A partire da una più intensa diffusione delle arti. “A scuola non si insegna più musica e anche la storia dell’arte sta passando sempre più in secondo piano. L’Italia è cultura e tutto nel nostro paese ha un retrogusto artistico. Anche qui a Viterbo. Come possiamo ignorare tutto ciò“.
Il segreto à aprire l’arte ai giovani. “Il sistema è il primo a pensare che questo settore non porti sbocchi professionali e i ragazzi, spesso, si lasciano travolgere da questa visione negativa. Per me non è così, io ho fatto della musica la mia vita e credo sia possibile viverne. Il 60 per cento degli italiani potrebbe essere impiegato in musei, nelle strade o nei festival. E’ vero, i sacrifici non mancano e a volte capita di vivere solo della bellezza dell’arte, ma ne vale la pena”.
Il direttore artistico del Tuscia operafestival punta molto sulle nuove generazioni. “In questi anni, abbiamo organizzato corsi di formazione per giovani orchestrali. Si è creato un gruppo che è rimasto legato a noi che spesso viene impiegato tra i professionisti. Alcuni ragazzi, per esempio, suoneranno al concerto di Capodanno alla chiesa della Verità. I giovani sono il futuro e grazie a loro possiamo portare avanti le tradizioni culturali del nostro paese che sono sul punto di scomparire, come la lirica. Il segreto è alimentare la passione. I ragazzi aspettano solo di essere stimolati, ma se i media propongono solo calcio e varietà, al posto della cultura, non possiamo fare molto. Ognuno poi si ciba di quello che trova. Scuola e mezzi di comunicazione invece dovrebbero essere un canale di diffusione”.
Non deve mancare coordinazione nel creare un piano di sviluppo per la cultura. “Serve fare rete tra le manifestazioni più importanti del territorio. Dobbiamo marciare di pari passo e coesistere, senza arginare la concorrenza, per far sì che la cultura si metta a disposizione del paese.

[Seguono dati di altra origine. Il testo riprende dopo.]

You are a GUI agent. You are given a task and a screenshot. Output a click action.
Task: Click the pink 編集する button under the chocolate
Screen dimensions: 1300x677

Non si tratta di un discorso di quantità o qualità della programmazione, perché ogni spettacolo è soggettivo e viene percepito diversamente. L’importante è fare“.
Viterbo ne ha i requisiti. “Dovremmo essere esempio di cultura. In questi anni abbiamo dato dimostrazione di potercelo permettere, specie nel periodo estivo in cui si concentra la maggior parte della programmazione artistica per la chiusura del teatro. Basta creare un piano di sviluppo attorno a un tavolo. Non è facile riaddrizzare il paese dal punto di vista economico e, anche a livello locale, è ancora troppo presto per parlare di una politica culturale. La maggior parte dei governi si sono insediati da pochi mesi e ci vuole tempo per avviare certi meccanismi. Tempo e volontà. Vediamo di farcela. Proprio per questo – conclude Vignati – invito ad assistere al concerto di Capodanno alla chiesa della Verità nel pomeriggio del primo gennaio. Sarà una buona occasione per iniziare l’anno con l’atteggiamento giusto”.